In-text Documentation

Each time you quote or paraphrase an idea from your research material, you must give credit to the original source to lend authority to your paper and to allow the reader to check statistics or find additional information on the topic.  To attempt to pass off another's words or ideas as your own constitutes plagiarism and is considered one of the most serious forms of cheating.  Credit for each idea that you borrow will be designated by in-text documentation.  Particularly should you cite quotations, statistics, illustrations, figures, diagrams, definitions, controversial or unusual information, and interpretations of critics that you have put in your own words.  However, common knowledge, such as dates, names of places, or generally known information, does not have to be cited unless the material is directly quoted.

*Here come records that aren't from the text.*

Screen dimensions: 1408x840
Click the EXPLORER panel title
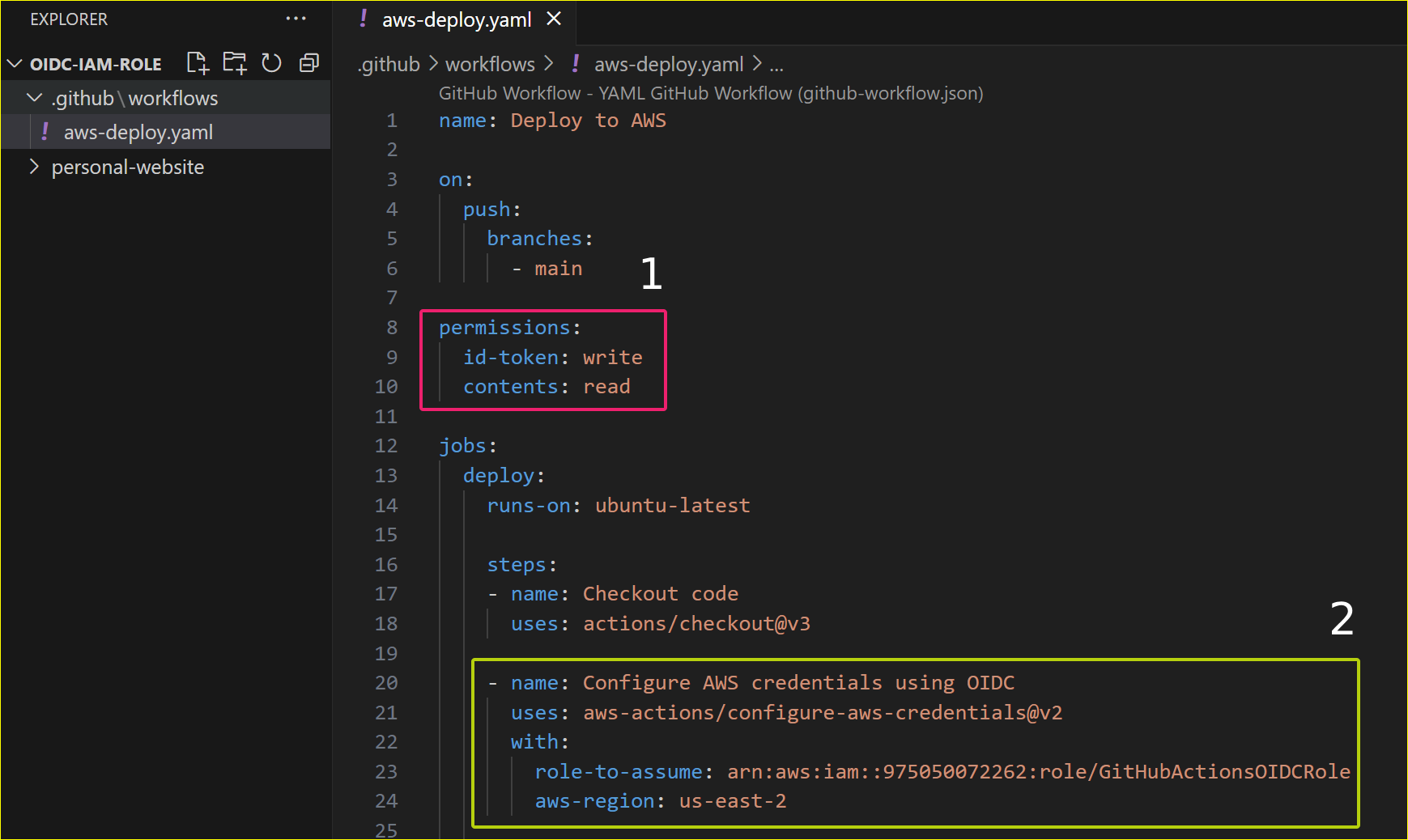point(69,19)
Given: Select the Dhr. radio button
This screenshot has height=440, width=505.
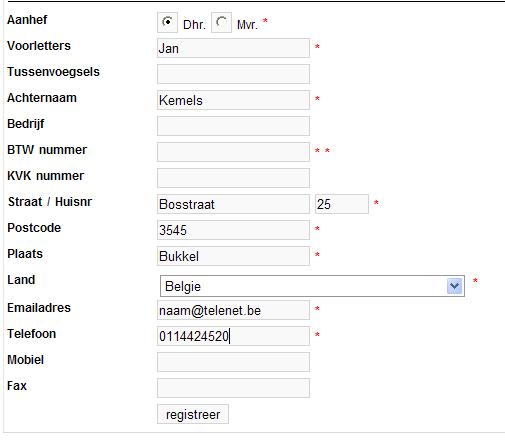Looking at the screenshot, I should coord(167,22).
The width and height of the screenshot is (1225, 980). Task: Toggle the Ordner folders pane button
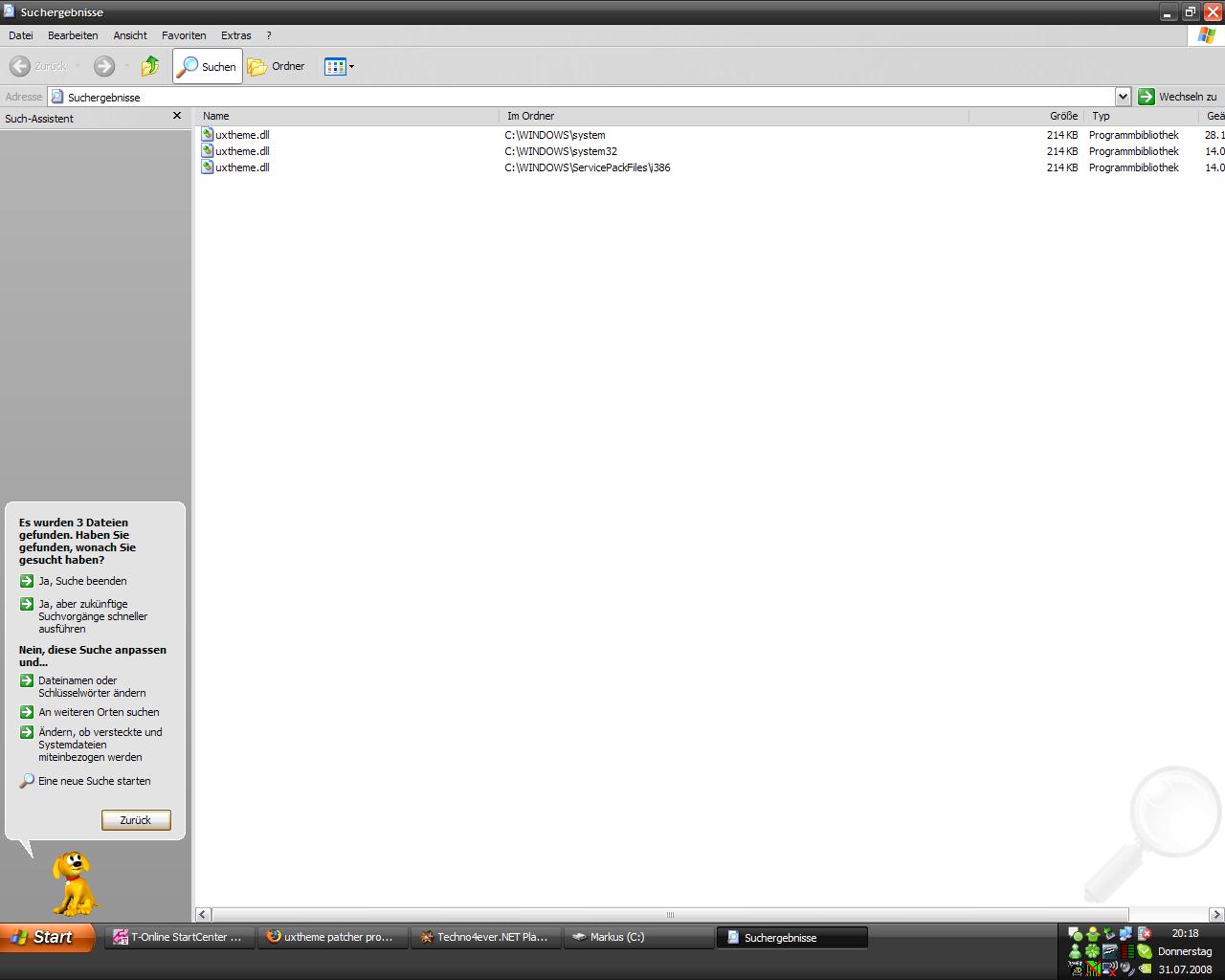(277, 66)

Citations come immediately after the borrowed material generally before sentence punctuation.  They consist of the following elements: author's last name, understood form of the title, and page number.  If the author and the title are mentioned clearly in the text, only the page number is needed.  If only one work by an author is cited in the text, the title is omitted.

Punctuation for citations follows these forms:

Colons
separate volume and  page (3:42)
Commas
separate author's name and title (Sandburg, Harvest Poems)
show separation of pages or lines (22,23)
Hyphens
show continuous pagination (98-100)
Periods
separate drama acts, scenes, and lines (2.1.22-24)
separate chapters and verses in Bible (Gen. 2.2)
separate volume and issue numbers in scholarly journals (9.3)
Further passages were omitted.